Please state how many lines in the records contain the string "info", with no words besides the number.

*Stored data entries*
* * *
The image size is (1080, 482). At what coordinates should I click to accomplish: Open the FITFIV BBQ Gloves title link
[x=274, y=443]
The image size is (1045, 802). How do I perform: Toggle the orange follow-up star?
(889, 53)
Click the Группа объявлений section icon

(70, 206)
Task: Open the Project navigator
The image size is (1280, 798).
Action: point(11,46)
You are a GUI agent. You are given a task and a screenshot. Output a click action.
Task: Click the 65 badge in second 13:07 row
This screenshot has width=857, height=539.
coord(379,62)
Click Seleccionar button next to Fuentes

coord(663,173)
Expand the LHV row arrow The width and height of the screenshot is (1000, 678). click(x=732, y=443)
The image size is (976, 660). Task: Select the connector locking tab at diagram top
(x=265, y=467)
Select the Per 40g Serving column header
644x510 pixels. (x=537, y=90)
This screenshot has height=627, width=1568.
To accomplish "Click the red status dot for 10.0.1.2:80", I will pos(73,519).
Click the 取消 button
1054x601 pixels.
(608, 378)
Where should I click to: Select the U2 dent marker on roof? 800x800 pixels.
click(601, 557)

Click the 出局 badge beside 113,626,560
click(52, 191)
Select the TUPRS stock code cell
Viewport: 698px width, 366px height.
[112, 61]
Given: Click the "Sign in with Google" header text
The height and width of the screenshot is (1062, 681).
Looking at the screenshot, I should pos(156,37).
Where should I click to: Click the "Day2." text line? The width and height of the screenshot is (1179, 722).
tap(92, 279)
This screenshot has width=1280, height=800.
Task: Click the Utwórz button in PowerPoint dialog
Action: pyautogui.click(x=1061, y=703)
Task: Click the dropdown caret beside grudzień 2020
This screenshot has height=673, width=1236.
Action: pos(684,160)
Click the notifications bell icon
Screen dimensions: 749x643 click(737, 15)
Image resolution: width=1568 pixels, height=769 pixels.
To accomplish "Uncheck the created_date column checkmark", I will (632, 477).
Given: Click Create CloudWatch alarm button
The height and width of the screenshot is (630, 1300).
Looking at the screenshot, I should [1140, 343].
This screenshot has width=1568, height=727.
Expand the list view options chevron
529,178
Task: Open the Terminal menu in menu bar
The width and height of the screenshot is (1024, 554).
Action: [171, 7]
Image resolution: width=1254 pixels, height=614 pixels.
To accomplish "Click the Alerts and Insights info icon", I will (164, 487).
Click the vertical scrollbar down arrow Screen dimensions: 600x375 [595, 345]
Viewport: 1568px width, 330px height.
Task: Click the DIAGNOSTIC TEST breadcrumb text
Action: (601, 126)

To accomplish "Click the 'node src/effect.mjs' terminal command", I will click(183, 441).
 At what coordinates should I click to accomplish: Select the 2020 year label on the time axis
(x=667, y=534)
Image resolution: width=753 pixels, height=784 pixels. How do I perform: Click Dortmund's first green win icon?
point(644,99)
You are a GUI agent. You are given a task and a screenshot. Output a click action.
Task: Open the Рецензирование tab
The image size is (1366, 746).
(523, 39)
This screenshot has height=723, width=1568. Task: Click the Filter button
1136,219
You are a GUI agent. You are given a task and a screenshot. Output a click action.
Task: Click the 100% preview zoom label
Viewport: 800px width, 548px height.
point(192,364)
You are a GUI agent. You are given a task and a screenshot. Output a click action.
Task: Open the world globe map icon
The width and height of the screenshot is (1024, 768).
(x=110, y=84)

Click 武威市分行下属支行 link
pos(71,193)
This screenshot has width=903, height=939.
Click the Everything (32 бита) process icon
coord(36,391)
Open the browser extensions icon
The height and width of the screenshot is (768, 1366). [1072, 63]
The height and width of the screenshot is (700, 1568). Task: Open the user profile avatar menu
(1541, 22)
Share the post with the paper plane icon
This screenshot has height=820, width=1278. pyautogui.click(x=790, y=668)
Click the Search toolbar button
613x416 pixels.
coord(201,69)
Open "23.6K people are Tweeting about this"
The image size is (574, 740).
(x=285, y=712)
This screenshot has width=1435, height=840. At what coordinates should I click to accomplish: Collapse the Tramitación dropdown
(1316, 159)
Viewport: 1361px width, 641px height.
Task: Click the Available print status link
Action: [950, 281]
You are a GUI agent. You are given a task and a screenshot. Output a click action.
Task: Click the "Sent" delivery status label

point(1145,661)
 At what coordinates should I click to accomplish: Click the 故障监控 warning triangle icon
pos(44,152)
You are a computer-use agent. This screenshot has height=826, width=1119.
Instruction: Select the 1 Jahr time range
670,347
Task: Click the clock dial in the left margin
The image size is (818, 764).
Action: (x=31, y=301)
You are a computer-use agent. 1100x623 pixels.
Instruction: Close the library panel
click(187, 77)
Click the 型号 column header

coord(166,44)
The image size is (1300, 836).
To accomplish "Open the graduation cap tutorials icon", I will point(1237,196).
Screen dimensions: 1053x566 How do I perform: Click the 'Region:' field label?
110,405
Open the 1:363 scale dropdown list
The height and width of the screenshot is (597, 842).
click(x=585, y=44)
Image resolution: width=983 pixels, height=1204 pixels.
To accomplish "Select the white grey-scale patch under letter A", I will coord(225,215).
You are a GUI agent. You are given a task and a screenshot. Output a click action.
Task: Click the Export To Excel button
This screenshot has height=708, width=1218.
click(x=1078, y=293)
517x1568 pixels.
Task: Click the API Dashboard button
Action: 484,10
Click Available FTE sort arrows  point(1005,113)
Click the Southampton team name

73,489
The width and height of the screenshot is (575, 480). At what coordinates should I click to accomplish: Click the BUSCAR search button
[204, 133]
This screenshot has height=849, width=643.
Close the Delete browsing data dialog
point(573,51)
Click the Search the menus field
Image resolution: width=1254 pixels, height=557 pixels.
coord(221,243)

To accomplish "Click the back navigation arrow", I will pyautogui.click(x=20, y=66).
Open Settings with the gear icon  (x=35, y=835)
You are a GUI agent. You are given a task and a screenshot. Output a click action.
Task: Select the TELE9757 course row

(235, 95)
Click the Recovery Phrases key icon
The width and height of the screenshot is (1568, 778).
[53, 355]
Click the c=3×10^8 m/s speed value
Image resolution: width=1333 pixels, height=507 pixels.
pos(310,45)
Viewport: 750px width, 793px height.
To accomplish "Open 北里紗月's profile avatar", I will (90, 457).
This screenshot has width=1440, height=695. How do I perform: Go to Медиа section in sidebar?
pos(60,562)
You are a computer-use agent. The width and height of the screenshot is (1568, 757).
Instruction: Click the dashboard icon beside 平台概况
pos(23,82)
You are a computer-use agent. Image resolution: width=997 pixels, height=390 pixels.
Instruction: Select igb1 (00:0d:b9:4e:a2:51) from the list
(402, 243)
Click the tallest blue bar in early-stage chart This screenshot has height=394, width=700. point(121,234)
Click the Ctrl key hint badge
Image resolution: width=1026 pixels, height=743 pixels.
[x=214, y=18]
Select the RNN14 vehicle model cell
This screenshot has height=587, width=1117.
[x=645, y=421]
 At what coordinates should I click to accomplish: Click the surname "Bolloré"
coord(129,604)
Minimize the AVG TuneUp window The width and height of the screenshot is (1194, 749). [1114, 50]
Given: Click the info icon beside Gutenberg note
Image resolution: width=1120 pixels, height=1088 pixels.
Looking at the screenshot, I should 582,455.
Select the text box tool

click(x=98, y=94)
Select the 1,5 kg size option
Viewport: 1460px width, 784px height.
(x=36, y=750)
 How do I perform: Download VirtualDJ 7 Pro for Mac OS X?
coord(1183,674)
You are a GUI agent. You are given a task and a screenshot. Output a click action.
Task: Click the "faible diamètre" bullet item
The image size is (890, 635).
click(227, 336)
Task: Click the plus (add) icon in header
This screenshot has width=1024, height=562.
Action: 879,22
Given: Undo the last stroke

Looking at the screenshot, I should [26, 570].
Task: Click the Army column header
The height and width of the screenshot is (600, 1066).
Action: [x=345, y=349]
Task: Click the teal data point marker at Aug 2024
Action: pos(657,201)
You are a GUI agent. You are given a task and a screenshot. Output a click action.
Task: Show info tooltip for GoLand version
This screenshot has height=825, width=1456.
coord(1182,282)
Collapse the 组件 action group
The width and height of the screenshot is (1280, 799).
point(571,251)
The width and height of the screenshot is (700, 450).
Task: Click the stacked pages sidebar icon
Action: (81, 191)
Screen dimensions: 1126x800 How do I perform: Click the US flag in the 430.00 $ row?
* * *
*Your solution*
3